Every record must be reproduced exactly. Leave none out.

THE INPUT ▸
-=-=-=-=-

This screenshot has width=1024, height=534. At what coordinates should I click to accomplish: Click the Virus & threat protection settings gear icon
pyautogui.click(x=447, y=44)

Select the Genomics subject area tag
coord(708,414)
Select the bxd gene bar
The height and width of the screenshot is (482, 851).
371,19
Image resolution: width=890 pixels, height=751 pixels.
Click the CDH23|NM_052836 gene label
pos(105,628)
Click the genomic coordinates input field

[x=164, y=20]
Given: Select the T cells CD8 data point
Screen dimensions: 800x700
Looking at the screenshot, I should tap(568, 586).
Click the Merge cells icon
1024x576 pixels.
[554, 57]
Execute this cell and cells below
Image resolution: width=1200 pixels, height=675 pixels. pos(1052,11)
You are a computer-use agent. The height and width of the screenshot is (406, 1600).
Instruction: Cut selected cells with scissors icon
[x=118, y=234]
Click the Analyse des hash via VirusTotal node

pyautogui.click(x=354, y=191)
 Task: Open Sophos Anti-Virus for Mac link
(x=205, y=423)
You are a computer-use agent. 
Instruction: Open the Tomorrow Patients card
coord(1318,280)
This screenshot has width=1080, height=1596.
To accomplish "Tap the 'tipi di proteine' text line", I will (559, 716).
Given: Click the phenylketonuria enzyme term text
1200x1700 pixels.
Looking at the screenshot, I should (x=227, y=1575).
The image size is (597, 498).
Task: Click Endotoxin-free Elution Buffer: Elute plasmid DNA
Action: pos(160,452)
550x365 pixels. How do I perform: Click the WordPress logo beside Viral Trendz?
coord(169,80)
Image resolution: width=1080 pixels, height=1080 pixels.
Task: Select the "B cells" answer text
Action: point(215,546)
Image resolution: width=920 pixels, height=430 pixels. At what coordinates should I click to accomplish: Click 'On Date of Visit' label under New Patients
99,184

-=-=-=-=-

EXPECTED ANSWER ▸
This screenshot has width=1024, height=534. At what coordinates should I click to accomplish: Click the Virus & threat protection settings gear icon
pyautogui.click(x=447, y=44)

Select the Genomics subject area tag
coord(708,414)
Select the bxd gene bar
The height and width of the screenshot is (482, 851).
371,19
Image resolution: width=890 pixels, height=751 pixels.
Click the CDH23|NM_052836 gene label
pos(105,628)
Click the genomic coordinates input field

[x=164, y=20]
Given: Select the T cells CD8 data point
Screen dimensions: 800x700
Looking at the screenshot, I should tap(568, 586).
Click the Merge cells icon
1024x576 pixels.
[554, 57]
Execute this cell and cells below
Image resolution: width=1200 pixels, height=675 pixels. pos(1052,11)
You are a computer-use agent. The height and width of the screenshot is (406, 1600).
Instruction: Cut selected cells with scissors icon
[x=118, y=234]
Click the Analyse des hash via VirusTotal node

pyautogui.click(x=354, y=191)
 Task: Open Sophos Anti-Virus for Mac link
(x=205, y=423)
You are a computer-use agent. 
Instruction: Open the Tomorrow Patients card
coord(1318,280)
This screenshot has width=1080, height=1596.
To accomplish "Tap the 'tipi di proteine' text line", I will (559, 716).
Given: Click the phenylketonuria enzyme term text
1200x1700 pixels.
Looking at the screenshot, I should (x=227, y=1575).
The image size is (597, 498).
Task: Click Endotoxin-free Elution Buffer: Elute plasmid DNA
Action: pos(160,452)
550x365 pixels. How do I perform: Click the WordPress logo beside Viral Trendz?
coord(169,80)
Image resolution: width=1080 pixels, height=1080 pixels.
Task: Select the "B cells" answer text
Action: point(215,546)
Image resolution: width=920 pixels, height=430 pixels. At what coordinates should I click to accomplish: Click 'On Date of Visit' label under New Patients
99,184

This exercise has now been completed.